Aprendamos ao menos dessa vez, serpentes geopolíticas não comem por fome apenas, comem por eras. Comem memória, soberania, sonhos. Comem futuros inteiros. Mas a cada geração repetimos uma esperança servil. Ou melhor, autoengano. Nos convencemos de que desta vez será diferente e a conciliação salvará o corpo dando um pedaço do próprio corpo para preservar o restante. Não será. Depois da primeira respiração cortada e do primeiro osso quebrado, toda resistência passa a soar ato de expirar de moribundo. Nesse momento a serpente aperta mais. Devagar. Sem ódio aparente, mas com a convicção dos famintos e insaciáveis. Assim agem os impérios. Aprendamos.

No sertão antigo os velhos sabiam reconhecer cobras pelo cheiro. E sabiam que o perigo maior não mora no bote, mas no abraço. Também sabiam que certas criaturas hipnotizam antes de devorar, ou enlaçam a presa pelo calcanhar. O Brasil parece esquecer disso de tempos em tempos. Como um país construído sobre promessas interrompidas, sonhamos grande e negociamos pequeno, acostumamo-nos a transformar sobrevivência em conquista, acomodação em virtude política.

É preciso parar de desaprender, pois só assim a jiboia deixará de dormir completamente tranquila. Olhemos mais fundo para nossa terra, sob o sal profundo do oceano, sob a terra vermelha do planalto e a terra preta da Amazônia. Sob as minas e sob as ruínas, continua existindo um país subterrâneo, ainda à espera do dia em que reconhecerá o som da serpente antes do primeiro aperto. Nesse dia esse país-continente, e não só nosso país, mas todo o continente, da Terra do Fogo ao Rio Bravo, finalmente descobrirá que soberania não é apenas possuir riquezas enterradas, é impedir que o medo ensine o povo a colaborar com o próprio sufocamento.

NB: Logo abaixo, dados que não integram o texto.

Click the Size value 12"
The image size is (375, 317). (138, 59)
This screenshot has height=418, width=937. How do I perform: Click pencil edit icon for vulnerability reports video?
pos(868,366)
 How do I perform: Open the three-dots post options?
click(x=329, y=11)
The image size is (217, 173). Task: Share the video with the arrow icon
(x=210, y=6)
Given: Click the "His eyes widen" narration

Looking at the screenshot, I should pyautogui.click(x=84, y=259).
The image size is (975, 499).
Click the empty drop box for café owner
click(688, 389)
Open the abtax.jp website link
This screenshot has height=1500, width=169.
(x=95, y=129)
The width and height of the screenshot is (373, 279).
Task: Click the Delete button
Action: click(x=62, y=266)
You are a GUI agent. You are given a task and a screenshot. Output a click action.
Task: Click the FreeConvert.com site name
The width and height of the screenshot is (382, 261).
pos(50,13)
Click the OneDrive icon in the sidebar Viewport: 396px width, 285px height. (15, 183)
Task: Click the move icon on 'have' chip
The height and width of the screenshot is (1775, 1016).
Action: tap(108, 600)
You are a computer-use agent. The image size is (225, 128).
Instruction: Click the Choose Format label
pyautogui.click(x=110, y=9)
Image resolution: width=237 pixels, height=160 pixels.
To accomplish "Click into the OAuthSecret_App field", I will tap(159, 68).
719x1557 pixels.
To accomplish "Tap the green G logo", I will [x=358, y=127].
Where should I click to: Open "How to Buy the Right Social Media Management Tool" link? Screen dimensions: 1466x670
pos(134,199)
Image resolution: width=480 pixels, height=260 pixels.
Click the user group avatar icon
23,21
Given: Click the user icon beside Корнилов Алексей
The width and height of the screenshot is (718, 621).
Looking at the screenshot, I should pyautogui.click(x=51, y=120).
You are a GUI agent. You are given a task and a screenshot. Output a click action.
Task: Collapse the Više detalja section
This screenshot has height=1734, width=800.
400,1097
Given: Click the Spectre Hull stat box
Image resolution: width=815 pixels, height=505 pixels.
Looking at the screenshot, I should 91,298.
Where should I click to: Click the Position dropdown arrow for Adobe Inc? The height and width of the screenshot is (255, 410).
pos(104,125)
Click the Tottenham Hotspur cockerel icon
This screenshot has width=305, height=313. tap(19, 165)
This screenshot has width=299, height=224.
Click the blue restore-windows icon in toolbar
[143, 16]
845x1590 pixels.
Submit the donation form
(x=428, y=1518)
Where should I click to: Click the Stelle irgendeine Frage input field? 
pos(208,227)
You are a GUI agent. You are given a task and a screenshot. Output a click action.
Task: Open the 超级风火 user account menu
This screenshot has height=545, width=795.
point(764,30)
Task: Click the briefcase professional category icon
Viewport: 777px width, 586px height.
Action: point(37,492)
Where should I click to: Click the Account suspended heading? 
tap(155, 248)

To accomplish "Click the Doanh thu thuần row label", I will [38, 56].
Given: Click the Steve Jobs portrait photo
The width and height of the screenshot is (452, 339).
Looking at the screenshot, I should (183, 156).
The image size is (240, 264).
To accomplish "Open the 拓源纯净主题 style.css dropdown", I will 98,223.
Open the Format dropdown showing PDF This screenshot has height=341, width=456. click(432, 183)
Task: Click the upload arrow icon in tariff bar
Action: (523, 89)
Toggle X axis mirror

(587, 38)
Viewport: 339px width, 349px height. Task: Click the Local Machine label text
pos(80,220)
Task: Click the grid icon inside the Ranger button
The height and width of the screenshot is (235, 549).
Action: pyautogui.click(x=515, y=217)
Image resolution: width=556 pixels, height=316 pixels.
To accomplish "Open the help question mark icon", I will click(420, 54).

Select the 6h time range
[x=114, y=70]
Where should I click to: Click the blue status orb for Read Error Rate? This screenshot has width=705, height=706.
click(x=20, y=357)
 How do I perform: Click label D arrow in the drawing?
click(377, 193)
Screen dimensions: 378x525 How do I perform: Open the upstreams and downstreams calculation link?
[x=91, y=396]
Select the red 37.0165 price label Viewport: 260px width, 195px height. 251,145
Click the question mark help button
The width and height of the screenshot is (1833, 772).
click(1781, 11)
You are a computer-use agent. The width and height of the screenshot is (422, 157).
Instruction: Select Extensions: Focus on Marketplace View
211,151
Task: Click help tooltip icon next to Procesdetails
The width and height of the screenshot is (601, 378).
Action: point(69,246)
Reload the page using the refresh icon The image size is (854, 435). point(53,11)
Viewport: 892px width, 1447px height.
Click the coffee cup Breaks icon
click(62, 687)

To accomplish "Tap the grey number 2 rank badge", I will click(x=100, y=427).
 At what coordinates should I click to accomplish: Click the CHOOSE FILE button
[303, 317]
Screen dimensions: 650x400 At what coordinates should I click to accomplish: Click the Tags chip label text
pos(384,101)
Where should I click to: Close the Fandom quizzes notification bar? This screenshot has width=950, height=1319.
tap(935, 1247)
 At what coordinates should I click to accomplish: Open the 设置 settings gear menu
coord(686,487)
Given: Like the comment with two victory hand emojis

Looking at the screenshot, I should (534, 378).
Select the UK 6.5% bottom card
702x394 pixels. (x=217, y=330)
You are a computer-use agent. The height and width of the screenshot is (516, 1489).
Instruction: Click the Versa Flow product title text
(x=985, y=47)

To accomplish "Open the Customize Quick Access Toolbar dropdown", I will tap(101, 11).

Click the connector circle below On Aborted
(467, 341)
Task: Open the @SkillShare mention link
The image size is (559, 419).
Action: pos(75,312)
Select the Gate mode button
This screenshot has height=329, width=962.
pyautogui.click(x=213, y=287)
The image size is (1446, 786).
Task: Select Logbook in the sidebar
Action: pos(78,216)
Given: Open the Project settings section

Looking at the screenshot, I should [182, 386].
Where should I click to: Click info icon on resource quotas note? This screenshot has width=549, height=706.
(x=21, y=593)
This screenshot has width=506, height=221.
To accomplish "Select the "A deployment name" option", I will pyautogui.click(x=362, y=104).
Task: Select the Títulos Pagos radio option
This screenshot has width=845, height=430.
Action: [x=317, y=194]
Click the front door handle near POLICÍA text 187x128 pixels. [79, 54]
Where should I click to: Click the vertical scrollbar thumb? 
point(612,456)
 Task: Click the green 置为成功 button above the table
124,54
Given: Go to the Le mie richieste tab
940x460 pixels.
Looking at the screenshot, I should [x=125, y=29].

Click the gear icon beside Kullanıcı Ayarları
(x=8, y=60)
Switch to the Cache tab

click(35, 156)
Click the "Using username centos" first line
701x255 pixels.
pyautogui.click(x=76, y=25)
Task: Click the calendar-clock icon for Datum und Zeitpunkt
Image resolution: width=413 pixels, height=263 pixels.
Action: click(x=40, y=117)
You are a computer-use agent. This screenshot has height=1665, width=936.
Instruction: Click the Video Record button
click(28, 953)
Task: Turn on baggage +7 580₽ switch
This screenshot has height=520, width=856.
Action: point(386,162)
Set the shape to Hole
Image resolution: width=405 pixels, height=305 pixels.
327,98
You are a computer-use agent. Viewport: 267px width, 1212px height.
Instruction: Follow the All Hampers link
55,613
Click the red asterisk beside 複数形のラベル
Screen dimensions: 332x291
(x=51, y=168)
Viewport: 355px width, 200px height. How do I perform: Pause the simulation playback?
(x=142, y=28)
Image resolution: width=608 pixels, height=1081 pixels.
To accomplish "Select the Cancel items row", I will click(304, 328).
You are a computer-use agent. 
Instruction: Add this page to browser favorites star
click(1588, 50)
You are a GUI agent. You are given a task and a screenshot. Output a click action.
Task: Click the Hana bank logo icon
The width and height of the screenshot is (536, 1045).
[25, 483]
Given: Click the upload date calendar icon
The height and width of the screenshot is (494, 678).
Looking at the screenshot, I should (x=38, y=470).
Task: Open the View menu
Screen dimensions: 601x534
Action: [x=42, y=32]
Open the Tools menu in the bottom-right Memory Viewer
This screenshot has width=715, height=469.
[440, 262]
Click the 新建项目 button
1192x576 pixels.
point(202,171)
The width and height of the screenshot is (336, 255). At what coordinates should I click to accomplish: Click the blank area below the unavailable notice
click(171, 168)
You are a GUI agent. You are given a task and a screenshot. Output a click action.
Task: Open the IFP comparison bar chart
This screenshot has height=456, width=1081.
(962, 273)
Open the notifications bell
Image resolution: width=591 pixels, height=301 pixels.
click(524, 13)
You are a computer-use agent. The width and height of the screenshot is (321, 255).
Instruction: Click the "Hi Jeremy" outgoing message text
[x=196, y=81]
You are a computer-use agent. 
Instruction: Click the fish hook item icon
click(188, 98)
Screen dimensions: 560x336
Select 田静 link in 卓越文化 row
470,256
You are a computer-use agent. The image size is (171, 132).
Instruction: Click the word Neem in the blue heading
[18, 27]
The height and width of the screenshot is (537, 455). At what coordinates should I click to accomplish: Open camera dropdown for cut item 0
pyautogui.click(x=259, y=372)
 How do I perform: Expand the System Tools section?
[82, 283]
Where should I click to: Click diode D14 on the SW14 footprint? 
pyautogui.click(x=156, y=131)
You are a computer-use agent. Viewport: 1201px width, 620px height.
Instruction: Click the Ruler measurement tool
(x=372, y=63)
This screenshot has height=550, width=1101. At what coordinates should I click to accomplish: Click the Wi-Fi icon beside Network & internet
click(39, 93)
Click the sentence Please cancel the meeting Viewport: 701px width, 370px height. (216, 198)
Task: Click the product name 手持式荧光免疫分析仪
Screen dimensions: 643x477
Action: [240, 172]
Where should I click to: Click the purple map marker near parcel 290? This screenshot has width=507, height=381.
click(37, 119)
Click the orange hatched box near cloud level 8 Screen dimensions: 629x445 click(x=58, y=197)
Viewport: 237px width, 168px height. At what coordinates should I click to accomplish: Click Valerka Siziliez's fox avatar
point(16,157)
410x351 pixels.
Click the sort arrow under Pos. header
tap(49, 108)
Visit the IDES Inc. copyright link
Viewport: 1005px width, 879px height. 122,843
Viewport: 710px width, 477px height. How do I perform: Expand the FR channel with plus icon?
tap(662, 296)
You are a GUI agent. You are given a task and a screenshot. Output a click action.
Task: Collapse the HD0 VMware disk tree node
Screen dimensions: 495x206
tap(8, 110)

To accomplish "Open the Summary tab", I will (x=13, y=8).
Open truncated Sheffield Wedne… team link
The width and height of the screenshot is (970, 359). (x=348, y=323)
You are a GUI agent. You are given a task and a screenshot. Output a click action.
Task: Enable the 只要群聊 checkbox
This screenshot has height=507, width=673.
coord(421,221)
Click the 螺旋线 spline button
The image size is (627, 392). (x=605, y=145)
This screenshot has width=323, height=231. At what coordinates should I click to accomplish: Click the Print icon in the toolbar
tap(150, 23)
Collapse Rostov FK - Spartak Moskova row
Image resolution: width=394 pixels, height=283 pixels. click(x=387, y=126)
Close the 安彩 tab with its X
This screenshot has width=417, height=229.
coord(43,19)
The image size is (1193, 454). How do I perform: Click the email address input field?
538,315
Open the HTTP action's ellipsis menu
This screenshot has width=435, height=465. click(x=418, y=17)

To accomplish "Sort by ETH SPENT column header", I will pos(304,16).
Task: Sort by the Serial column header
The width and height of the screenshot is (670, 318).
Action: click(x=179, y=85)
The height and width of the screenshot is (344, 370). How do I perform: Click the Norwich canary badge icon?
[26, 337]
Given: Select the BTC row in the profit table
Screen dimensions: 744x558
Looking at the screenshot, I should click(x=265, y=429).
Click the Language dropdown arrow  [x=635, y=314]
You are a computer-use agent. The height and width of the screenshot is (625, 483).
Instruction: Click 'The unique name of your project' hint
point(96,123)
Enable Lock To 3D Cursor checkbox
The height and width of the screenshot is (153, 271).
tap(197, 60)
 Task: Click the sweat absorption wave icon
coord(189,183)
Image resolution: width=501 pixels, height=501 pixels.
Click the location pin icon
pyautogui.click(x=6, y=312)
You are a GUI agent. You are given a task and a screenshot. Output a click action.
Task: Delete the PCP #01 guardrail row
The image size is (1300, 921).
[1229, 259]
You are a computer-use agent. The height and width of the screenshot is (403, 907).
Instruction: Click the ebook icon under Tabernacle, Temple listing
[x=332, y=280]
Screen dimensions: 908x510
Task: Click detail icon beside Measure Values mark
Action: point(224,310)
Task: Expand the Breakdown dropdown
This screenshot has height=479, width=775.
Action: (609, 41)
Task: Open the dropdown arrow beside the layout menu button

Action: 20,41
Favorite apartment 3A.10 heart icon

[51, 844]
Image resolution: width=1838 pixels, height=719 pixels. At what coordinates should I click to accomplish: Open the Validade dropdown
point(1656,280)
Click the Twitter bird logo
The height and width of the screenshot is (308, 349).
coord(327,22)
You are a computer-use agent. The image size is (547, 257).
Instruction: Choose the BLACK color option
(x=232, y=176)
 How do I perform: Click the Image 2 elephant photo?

Porém, agora, hoje, no instante em que escrevo. Pela forma submissa com que nós nos entregamos, esse abraço vai nos estrangular mais uma vez. Ou não. Só depende da gente não mais permitir que a serpente engula a gente. Nesse momento o abraço da jiboia não terá mais força para impedir o sangue de circular por nossos cérebros e corações.

Por isso as montanhas guardam memória e as pedras enterradas sob a terra ainda se lembram de Potosí. Os rios ainda carregam ecos da conquista acompanhada de genocídio. As florestas sabem o nome dos antigos saqueadores, mesmo quando eles trocam de bandeira, idioma ou tecnologia. Felizmente há algo que as serpentes jamais compreendem, pois confundem silêncio com consentimento e entrega à morte. Aí reside a esperança, apesar de tênue. Existem povos que, mesmo esmagados, aprendem a respirar pelas rachaduras da História. Que o silêncio e paciência de antes agora transmutem em urgência resgatando consigo o ideal de revolução profunda, sincera, igualitária e libertária, justa, fraterna, soberana e verdadeira, dessas que não se deixam seduzir pelo abraço da jiboia.